S&P Global Ratings downgraded the debt ratings of Equinox Holdings, Inc. after the New York-based fitness club operator closed on an amendment to its first-lien credit agreement.
The amendment extends the maturity of its fully drawn $76 million revolving credit facility to November 2023 from March 2023. The company also paid down $5 million of the facility, transitioned the interest to a Secured Overnight Financing Rate-based rate from LIBOR, decreased its required minimum liquidity to $12.5 million from $17.5 million on its first-lien credit facility.

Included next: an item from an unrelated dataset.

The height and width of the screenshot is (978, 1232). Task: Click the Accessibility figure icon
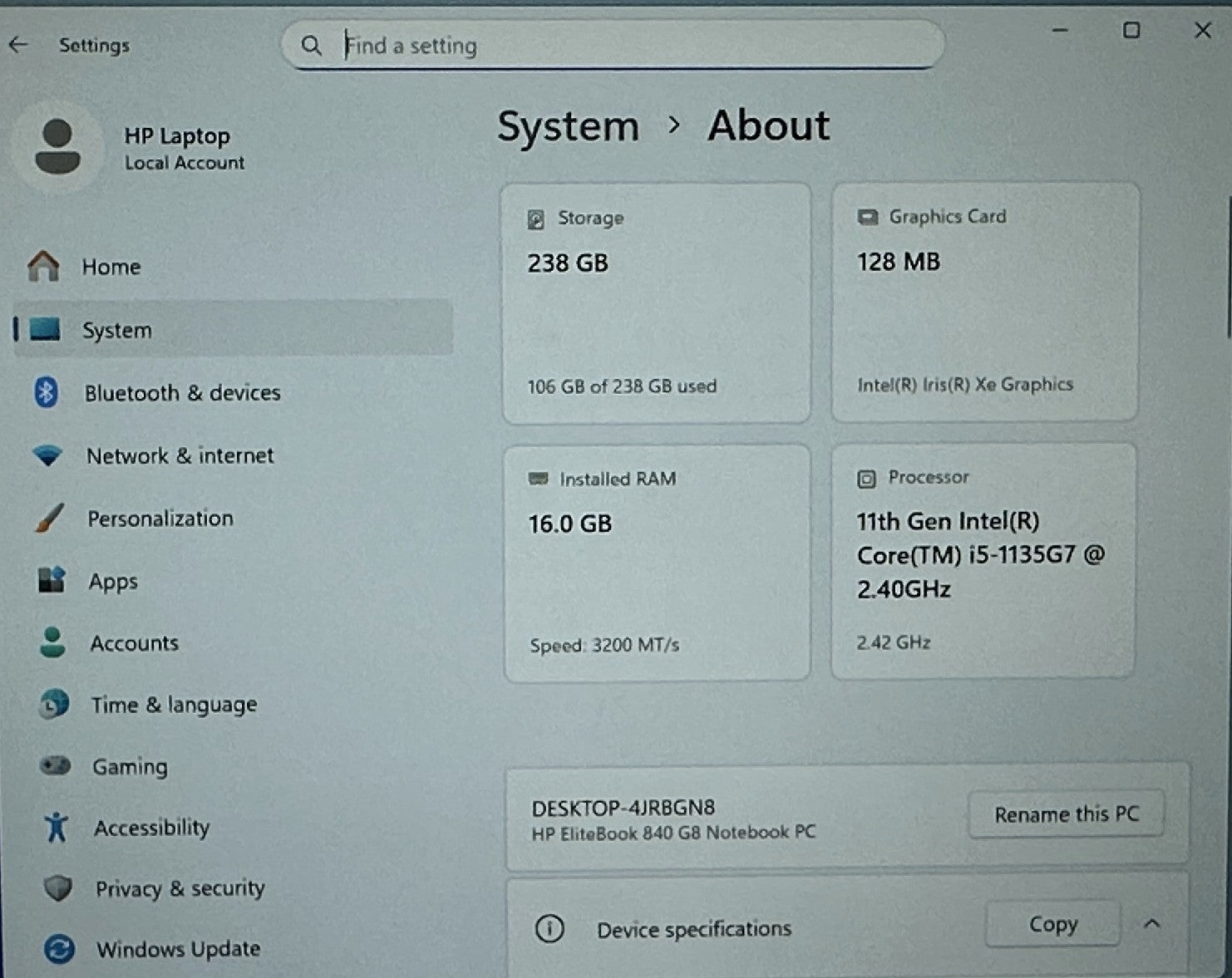(57, 828)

S&P said, “We consider this amendment to be distressed and tantamount to a default given the company’s weak liquidity position, ongoing cash burn, and our belief that lenders likely did not receive adequate offsetting compensation. Therefore, we lowered our issuer credit rating on Equinox to ‘SD’ (selective default) from ‘CCC-‘. At the same time, we lowered our issue-level rating on the revolving credit facility to ‘D’ from ‘CCC-‘.
S&P also said it plans on raising its issuer credit rating on Equinox as soon as practical, likely in the next several days, to a level that reflects the ongoing risk of selective or conventional default.
Equinox Holdings operates lifestyle fitness brands, including Equinox, Equinox Hotels, Precision Run, Project by Equinox, Equinox Explore, Equinox Media, Furthermore, Pure Yoga, Blink Fitness, and SoulCycle.